# Greece now second-riskiest world sovereign - CMA



## PETERFC (Apr 3, 2009)

Greece now second-riskiest world sovereign - CMA  - Yahoo! News UK


----------



## Catx (Apr 15, 2009)

PETERFC said:


> Greece now second-riskiest world sovereign - CMA* - Yahoo! News UK


So what? These are Portuguese forums :confused2:


----------



## PETERFC (Apr 3, 2009)

*Reply*



Catx said:


> So what? These are Portuguese forums :confused2:


Among the world's safest sovereigns first and second places remained occupied by Norway and Finland, followed by an improvement in the credit of the United States at third place, from tenth in the previous quarter.

But the euro zone's safest haven bonds, German Bunds, and The Netherlands, slipped in the rankings. Germany was sixth-safest compared with third-safest in the first quarter, while Dutch debt was eighth, slipping from sixth.

The worst performing sovereigns in the quarter ended June were Greece, whose percentage rise in CDS was 190 percent, followed by Belgium, whose CDS rose 168.5 percent.

Spain's CDS was third worst-performing with a 129.2 percent jump, *Portugal fourth*, with a 127.3 percent rise, and France fifth with a 112.3 percent gain in cost of debt protection.

This may be a Portugal Forum i agree i have high lighted the position of Portugal.

Peter


----------

◆ Given exercise 1 ◆
Summarize the forum thread on Greece's sovereign risk in two sentences.
The forum thread and the listing that comes next have no connection to each other.

◆ Extracted entries ◆

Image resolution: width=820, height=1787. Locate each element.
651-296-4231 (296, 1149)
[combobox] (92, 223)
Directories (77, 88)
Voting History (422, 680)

---

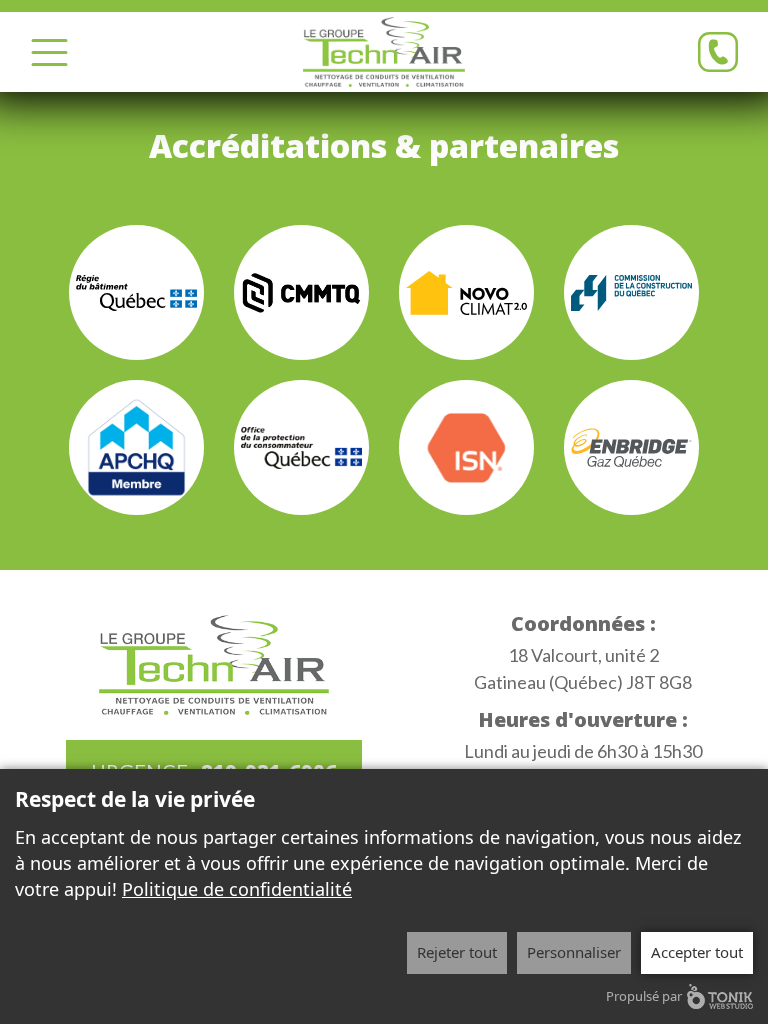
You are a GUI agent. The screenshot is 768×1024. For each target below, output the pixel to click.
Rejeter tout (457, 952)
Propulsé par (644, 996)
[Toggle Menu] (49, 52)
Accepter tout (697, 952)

◆ Given exercise 2 ◆
Output as a JSON list of strings, one string per line, everything in the listing from the line containing "Image resolution: width=820, height=1787." down to the line containing "Directories (77, 88)", leaving out blank lines.

◆ Exercise result 1 ◆
A forum user posted a news headline saying Greece is now the world's second-riskiest sovereign, and another user replied "So what?" and pointed out that these are Portuguese forums. In response, the first poster quoted rankings that put Norway and Finland as the safest sovereigns and Greece as the worst performer in the quarter ended June, with Portugal fourth, and said he had highlighted Portugal's position.

◆ Exercise result 2 ◆
[
  "Image resolution: width=820, height=1787. Locate each element.",
  "651-296-4231 (296, 1149)",
  "[combobox] (92, 223)",
  "Directories (77, 88)"
]